Robust deep k-means: An effective and simple method for data clustering

•A novel robust deep model is proposed to perform k-means hierarchically, thus the hierarchical semantics of data can be explored in a layerwise way. As a result, data samples from the same class are effectively gathered closer layer by layer.•To solve the optimization problem of our model, the corresponding objective function is derived to a more trackable form and an alternative updating algorithm is presented to solve the optimization problem.•Experiments over 12 benchmark data sets are conducted and show promising results, compared to both classical and state-of-the-art methods. Clustering aims to partition an input dataset into distinct groups according to some distance or similarity measurements. One of the most widely used clustering method nowadays is the k-means algorithm because of its simplicity and efficiency. In the last few decades, k-means and its various extensions have been formulated to solve the practical clustering problems. However, existing clustering methods are often presented in a single-layer formulation (i.e., shallow formulation). As a result, the mapping between the obtained low-level representation and the original input data may contain rather complex hierarchical information. To overcome the drawbacks of low-level features, deep learning techniques are adopted to extract deep representations and improve the clustering performance. In this paper, we propose a robust deep k-means model to learn the hidden representations associate with different implicit lower-level attributes.
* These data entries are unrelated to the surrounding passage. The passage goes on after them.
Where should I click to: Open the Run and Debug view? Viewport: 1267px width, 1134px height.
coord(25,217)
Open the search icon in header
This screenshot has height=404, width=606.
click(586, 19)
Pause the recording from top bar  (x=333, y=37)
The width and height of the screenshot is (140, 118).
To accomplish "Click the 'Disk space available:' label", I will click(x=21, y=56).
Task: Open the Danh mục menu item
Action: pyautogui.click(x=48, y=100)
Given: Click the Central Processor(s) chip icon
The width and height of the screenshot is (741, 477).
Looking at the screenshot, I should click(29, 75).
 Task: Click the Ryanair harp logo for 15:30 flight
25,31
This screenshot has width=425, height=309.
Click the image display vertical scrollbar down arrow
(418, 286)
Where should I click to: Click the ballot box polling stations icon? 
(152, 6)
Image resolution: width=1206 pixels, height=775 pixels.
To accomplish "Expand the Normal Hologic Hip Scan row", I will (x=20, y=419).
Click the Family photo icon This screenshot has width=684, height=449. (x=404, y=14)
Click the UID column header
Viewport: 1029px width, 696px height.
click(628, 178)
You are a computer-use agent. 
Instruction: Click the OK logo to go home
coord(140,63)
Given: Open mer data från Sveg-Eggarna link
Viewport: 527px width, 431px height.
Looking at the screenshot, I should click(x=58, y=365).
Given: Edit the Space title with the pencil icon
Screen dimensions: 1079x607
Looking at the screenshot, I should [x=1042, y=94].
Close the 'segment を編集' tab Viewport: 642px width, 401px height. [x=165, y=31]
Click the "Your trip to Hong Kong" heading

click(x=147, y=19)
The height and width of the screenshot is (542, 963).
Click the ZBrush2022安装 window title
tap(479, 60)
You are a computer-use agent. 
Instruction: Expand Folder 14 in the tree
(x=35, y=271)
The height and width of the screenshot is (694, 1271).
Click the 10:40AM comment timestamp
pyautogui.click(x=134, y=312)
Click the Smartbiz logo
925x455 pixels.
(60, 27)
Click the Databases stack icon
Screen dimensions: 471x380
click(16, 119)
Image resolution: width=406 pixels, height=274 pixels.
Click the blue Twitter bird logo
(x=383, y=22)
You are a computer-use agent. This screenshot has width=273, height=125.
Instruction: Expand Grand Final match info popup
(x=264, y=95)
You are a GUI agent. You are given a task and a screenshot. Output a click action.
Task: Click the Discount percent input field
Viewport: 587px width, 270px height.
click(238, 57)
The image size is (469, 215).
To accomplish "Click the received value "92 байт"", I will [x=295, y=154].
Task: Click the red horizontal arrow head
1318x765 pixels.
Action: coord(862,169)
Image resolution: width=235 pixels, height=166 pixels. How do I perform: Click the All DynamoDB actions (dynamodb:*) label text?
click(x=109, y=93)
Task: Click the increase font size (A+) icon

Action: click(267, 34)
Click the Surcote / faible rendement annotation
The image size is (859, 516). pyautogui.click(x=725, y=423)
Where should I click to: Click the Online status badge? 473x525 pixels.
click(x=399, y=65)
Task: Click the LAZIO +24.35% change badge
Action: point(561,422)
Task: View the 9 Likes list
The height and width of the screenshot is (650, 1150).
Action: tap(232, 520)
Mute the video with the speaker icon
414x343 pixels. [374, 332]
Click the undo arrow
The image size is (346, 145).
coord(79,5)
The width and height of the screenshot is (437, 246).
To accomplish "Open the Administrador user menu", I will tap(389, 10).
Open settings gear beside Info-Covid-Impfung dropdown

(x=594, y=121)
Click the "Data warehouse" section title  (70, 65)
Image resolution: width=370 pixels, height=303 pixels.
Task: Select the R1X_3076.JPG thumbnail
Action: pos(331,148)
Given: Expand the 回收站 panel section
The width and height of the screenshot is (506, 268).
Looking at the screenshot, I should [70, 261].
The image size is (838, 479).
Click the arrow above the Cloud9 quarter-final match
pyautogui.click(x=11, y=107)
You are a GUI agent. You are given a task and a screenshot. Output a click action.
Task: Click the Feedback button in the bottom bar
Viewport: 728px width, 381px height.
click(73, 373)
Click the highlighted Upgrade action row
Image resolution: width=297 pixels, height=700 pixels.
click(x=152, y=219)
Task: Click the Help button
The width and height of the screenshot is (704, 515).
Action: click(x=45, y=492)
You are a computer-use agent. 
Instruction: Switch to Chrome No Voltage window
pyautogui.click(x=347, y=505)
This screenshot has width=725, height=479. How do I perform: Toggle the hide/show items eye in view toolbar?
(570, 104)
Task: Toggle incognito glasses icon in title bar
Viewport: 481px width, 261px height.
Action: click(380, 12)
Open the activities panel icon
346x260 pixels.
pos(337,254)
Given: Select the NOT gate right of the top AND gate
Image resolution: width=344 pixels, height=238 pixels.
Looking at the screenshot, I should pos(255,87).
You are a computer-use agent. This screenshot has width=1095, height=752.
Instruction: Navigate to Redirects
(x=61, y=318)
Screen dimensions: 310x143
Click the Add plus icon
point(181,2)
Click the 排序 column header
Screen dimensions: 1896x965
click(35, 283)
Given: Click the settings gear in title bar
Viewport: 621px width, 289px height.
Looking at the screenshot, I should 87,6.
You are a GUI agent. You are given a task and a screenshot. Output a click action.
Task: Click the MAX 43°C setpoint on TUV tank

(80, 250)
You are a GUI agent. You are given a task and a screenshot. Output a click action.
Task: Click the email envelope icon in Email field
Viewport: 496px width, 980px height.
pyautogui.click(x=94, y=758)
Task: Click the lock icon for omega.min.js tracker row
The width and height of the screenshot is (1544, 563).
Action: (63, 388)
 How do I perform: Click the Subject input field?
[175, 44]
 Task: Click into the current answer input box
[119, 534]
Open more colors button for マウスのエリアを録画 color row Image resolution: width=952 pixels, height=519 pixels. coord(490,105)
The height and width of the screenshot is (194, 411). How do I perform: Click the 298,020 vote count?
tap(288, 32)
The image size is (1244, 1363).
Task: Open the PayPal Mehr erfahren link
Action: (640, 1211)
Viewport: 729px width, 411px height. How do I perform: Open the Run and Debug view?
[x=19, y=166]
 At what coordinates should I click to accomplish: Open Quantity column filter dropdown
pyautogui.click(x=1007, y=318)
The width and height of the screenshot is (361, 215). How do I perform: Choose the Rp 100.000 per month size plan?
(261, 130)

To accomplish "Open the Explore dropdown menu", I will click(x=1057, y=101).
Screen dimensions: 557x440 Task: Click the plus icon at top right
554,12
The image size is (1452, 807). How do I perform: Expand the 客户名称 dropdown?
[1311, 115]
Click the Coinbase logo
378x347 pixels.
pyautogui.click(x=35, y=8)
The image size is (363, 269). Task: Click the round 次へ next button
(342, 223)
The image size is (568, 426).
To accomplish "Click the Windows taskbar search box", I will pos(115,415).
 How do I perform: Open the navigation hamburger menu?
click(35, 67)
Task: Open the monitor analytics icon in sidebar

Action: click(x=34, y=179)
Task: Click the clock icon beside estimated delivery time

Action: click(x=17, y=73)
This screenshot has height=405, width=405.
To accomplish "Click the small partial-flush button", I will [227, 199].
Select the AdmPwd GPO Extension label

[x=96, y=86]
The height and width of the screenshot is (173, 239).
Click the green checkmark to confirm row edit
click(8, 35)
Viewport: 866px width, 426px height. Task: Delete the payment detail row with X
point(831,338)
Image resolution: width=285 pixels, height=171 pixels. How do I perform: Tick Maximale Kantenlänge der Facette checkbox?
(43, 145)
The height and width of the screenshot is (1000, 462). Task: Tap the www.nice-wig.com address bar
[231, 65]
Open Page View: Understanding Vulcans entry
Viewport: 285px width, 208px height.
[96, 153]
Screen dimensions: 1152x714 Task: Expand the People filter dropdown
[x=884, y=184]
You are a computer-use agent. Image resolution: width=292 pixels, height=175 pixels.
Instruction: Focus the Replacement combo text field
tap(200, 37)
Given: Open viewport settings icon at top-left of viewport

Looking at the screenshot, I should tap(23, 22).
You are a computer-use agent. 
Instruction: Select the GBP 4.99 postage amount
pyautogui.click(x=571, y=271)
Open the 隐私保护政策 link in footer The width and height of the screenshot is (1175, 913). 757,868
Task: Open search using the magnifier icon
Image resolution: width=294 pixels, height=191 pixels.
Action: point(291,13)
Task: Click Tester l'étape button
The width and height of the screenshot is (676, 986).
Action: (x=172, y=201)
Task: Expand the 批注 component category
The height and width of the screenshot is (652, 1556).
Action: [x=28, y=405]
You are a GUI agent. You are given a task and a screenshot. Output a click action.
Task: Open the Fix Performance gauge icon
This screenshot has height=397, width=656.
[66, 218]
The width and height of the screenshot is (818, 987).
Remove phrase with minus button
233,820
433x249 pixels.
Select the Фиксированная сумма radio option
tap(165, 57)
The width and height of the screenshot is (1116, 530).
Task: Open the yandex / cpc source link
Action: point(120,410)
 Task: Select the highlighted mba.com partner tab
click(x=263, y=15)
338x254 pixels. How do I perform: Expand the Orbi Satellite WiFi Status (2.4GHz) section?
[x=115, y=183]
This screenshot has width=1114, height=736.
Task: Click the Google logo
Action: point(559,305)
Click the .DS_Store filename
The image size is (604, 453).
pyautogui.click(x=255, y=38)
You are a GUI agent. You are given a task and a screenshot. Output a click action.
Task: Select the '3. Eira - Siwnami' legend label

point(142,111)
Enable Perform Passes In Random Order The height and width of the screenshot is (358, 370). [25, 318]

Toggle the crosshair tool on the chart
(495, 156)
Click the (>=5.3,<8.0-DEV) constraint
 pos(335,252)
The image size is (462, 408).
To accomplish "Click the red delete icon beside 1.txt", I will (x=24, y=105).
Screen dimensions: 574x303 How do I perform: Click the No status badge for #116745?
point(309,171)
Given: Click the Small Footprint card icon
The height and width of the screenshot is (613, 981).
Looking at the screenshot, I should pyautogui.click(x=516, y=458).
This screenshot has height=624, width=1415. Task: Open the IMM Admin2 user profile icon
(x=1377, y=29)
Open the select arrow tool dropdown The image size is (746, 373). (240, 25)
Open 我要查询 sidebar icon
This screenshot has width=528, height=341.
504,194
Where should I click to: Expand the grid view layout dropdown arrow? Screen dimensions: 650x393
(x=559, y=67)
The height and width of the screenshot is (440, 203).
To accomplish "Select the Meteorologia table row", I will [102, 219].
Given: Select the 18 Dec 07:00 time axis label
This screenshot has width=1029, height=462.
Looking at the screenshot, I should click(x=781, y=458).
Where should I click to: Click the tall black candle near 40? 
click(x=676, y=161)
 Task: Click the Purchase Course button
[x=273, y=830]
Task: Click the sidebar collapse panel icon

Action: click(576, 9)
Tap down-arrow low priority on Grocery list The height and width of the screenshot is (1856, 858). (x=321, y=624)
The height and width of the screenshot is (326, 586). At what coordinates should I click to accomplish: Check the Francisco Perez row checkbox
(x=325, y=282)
By using the deep structure to hierarchically perform k-means, the hierarchical semantics of data can be exploited in a layerwise way. Data samples from the same class are forced to be closer layer by layer, which is beneficial for clustering task. The objective function of our model is derived to a more trackable form such that the optimization problem can be tackled more easily and the final robust results can be obtained. Experimental results over 12 benchmark data sets substantiate that the proposed model achieves a breakthrough in clustering performance, compared with both classical and state-of-the-art methods.